In our example, if we set it to mixed, it will be recorded as row; If a statement is executed without limit 1, it is recorded as a statement. Of course, I should say that more and more scenarios now require MySQL to set the binlog format to row. There is an immediate benefit to doing this: data recovery.

summary

There are three main types of mysql replication: SQL statement-based replication (SBR), Row-based replication (RBR), and mixed-mode replication (MBR). A binlog can be in three formats: STATEMENT, ROW, and MIXED.

① STATEMENT Mode (SBR)

Each SQL statement that modifies data is logged in the binlog. The advantages are that each SQL statement and data changes in each row do not need to be recorded, reducing the amount of binlog logs, saving I/O, and improving performance. Disadvantages are inconsistencies in master-slave in some cases (sleep(), last_insert_id(), user-defined functions(UDF), etc.)

② ROW mode (RBR)

Instead of recording the context information for each SQL statement, only which data was modified and to what extent. And there are no problems with stored procedures, or functions, or triggers being called and fired incorrectly in certain cases. The disadvantage is that a large number of logs are generated, especially when alter table is used.

③ MIXED mode (MBR)

If the above two modes are used together, the STATEMENT mode is used to store binlogs. If the STATEMENT mode cannot be used, the ROW mode is used to store binlogs. The MySQL database selects a log storage mode based on the SQL STATEMENT.
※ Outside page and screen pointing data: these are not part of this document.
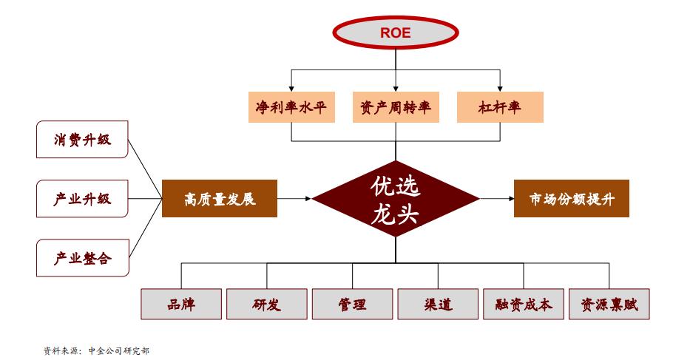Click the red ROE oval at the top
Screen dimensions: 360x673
tap(395, 33)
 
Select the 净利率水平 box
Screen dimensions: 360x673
tap(291, 107)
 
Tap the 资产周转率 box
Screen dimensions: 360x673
tap(395, 107)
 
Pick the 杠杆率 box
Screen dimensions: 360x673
tap(501, 107)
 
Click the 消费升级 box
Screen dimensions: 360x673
tap(82, 140)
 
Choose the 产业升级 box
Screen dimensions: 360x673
tap(82, 199)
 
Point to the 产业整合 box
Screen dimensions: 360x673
tap(82, 258)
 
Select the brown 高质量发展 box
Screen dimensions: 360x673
tap(220, 199)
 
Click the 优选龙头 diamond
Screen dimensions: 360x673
tap(395, 199)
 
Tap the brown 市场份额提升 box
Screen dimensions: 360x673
tap(571, 199)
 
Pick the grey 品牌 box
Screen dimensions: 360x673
tap(181, 304)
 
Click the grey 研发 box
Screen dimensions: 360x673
tap(266, 304)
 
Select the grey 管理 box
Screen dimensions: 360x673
tap(352, 304)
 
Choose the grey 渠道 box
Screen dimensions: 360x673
tap(439, 304)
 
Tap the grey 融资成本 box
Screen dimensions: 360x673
tap(524, 304)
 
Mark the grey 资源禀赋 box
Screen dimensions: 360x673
tap(609, 304)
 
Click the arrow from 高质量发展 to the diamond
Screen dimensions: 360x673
tap(295, 199)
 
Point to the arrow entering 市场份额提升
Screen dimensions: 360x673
tap(496, 199)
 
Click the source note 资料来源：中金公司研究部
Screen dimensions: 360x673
tap(96, 350)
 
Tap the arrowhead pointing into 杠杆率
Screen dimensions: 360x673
tap(501, 87)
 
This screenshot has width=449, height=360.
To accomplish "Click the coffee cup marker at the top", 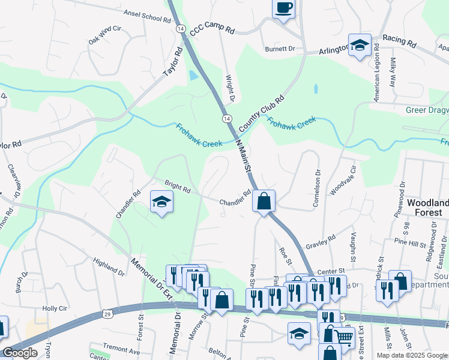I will click(283, 8).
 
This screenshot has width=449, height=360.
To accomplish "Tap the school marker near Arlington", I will click(360, 45).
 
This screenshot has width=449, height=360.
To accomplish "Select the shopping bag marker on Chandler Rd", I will click(264, 201).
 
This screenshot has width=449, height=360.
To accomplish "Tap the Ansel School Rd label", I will click(147, 16).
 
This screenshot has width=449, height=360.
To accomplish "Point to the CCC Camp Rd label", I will click(212, 28).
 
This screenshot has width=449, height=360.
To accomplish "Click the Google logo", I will click(19, 353).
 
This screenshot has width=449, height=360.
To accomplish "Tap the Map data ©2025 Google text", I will click(412, 355).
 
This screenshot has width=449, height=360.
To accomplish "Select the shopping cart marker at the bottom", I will click(344, 337).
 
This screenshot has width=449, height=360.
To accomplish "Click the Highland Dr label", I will click(109, 267).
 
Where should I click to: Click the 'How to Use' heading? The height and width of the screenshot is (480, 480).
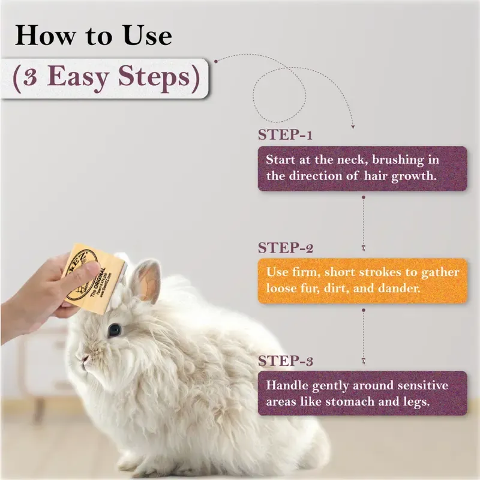coord(93,36)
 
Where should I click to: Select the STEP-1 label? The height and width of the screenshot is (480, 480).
coord(286,134)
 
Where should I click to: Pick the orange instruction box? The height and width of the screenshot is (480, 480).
coord(362,280)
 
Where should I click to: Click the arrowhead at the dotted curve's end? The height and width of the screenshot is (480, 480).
coord(353,127)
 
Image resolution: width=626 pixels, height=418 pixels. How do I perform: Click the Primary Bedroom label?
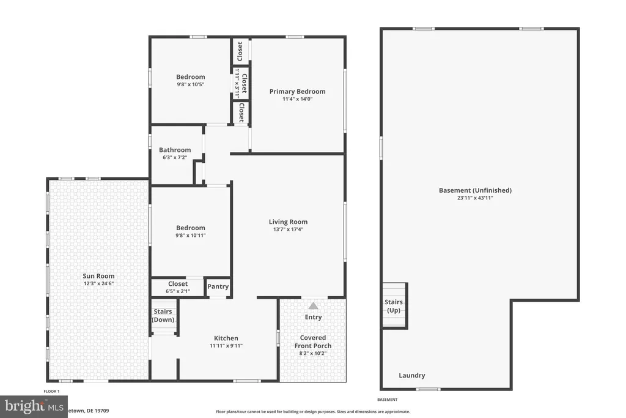tap(297, 91)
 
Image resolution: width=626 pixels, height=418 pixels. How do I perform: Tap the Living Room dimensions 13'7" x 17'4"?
tap(288, 230)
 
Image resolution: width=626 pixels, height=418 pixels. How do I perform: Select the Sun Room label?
tap(98, 276)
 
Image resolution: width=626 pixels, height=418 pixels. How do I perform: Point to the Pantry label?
tap(218, 286)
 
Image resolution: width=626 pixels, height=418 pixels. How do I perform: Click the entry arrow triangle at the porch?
tap(313, 305)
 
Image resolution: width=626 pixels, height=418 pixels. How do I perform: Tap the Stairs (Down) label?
tap(163, 316)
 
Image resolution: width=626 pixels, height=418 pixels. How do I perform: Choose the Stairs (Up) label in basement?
tap(394, 306)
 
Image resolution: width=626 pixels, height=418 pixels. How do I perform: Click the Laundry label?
tap(411, 375)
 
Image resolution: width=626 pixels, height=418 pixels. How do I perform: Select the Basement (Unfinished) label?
tap(475, 190)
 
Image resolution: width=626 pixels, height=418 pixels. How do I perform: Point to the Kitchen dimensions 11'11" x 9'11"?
tap(226, 345)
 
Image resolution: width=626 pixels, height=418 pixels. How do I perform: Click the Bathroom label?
tap(175, 150)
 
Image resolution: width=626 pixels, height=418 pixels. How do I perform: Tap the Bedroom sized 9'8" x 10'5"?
tap(190, 77)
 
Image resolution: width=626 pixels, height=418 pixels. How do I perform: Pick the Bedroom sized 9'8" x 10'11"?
tap(190, 228)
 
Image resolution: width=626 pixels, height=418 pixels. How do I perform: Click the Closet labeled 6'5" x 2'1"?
tap(178, 284)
Cyclic replication problem

From the basic understanding of the binlog in MySQL above, you can now see that the binlog feature ensures that the same binlog can be executed in the standby library and get the same state as the primary library.
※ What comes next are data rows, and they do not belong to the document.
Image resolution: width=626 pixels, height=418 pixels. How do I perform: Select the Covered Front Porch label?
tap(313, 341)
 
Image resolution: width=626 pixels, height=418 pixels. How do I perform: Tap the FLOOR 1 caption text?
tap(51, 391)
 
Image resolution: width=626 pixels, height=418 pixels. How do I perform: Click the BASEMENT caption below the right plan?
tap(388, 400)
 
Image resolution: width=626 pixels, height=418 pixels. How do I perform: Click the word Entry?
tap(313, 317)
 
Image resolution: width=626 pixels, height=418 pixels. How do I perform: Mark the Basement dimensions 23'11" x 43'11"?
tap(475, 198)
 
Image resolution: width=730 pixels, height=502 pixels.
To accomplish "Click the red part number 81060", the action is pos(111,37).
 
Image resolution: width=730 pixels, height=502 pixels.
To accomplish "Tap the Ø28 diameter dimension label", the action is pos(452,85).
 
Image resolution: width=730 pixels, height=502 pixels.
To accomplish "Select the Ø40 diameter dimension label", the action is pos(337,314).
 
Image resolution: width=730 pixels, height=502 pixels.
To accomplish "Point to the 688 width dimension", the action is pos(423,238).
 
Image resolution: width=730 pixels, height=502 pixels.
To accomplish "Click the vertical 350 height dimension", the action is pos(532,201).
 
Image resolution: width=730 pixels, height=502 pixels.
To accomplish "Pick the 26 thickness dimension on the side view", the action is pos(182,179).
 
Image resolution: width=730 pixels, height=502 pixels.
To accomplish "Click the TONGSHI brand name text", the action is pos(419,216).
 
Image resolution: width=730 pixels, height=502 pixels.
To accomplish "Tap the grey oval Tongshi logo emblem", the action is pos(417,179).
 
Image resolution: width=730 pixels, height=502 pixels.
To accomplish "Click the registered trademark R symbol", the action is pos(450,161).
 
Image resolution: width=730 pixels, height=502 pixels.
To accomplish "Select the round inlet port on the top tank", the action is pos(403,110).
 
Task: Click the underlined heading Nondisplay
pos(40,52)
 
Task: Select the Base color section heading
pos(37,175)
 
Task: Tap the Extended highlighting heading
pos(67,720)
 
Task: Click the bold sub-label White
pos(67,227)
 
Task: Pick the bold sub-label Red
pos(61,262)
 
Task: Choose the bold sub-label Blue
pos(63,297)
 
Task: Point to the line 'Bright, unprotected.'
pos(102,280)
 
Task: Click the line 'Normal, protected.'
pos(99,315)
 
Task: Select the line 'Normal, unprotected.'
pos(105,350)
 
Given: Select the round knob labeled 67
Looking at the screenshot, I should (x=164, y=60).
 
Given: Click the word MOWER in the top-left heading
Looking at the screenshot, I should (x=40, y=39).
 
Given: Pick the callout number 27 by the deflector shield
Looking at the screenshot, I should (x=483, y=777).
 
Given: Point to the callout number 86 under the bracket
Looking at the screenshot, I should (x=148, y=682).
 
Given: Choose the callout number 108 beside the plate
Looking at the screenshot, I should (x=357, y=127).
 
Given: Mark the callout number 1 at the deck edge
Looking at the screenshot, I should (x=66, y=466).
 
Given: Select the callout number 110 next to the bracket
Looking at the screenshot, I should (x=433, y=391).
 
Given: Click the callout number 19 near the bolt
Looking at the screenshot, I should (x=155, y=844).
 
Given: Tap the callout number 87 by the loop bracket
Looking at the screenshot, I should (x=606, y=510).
Therefore, we can assume that the master and slave data are consistent under normal circumstances. In other words, the contents of nodes A and B in Figure 1 are consistent. In fact, the m-S structure I drew in Figure 1 is more commonly used in actual production is the double M structure, that is, the master/standby switchover process as shown in the following figure.

In fact, the difference between the double M structure and the M-S structure is only one more line, that is, nodes A and B are always mutually primary and standby. In this way, you do not need to change the master/slave relationship during the switchover.
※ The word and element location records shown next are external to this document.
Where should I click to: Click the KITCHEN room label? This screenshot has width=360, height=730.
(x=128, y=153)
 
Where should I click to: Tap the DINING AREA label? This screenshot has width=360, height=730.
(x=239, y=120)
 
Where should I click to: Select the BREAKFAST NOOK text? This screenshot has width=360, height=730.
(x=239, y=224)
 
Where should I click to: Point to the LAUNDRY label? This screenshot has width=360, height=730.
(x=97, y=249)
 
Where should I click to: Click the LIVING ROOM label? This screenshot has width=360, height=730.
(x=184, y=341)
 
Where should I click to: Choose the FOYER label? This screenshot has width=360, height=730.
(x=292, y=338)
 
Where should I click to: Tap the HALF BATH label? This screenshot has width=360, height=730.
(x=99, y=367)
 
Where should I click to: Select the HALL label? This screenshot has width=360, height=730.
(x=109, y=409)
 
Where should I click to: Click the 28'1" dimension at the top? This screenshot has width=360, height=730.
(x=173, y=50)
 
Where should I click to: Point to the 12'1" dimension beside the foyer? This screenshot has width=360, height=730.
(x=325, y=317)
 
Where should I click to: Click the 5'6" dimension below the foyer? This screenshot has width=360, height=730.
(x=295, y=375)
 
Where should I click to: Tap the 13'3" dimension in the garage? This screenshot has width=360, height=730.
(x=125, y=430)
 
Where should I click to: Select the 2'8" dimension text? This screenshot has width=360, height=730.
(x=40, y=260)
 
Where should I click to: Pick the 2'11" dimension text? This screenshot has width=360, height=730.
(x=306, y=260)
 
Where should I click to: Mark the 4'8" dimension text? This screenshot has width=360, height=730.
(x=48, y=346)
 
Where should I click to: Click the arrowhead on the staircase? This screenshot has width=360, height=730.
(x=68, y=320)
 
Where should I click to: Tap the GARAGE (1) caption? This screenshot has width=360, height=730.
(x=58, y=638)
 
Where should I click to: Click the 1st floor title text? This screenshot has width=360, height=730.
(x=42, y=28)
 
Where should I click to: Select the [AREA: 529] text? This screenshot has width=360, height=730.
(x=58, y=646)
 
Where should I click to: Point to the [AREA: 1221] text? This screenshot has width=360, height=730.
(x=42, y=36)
However, the double M structure still has a problem to solve. The service logic updates A statement on node A and then sends the generated binlog to node B. Node B also generates A binlog after executing the update statement.

If node A is also the standby database of node B, it executes the newly generated binlog of node B again, and then repeats the update statement between node A and node B, i.e. cyclic replication. So how do we solve this?

As you can see in Figure 6 above, MySQL records in binlog the server ID of the instance where this command was executed for the first time. Therefore, we can use the following logic to solve the problem of cyclic replication between two nodes:

  1. Specify that the server ids of two libraries must be different. If they are the same, the relationship between them cannot be set as master/slave.
  2. A standby database receives a binlog and, during playback, generates a new binlog with the same server ID as the original one.
  3. After receiving the log from the primary library, each library determines the server ID. If the log is the same as its own, it indicates that the log is generated by itself and directly discards the log.

Following this logic, if we set up the double M structure, the log execution flow would look like this:

  1. For transactions updated from node A, the binlog contains the server ID of node A.
  2. After the binlog is sent to node B, the server ID generated by node B is also the server ID of node A.
  3. Node A determines that the server ID is the same as its own and does not process the log. So, the loop is broken here.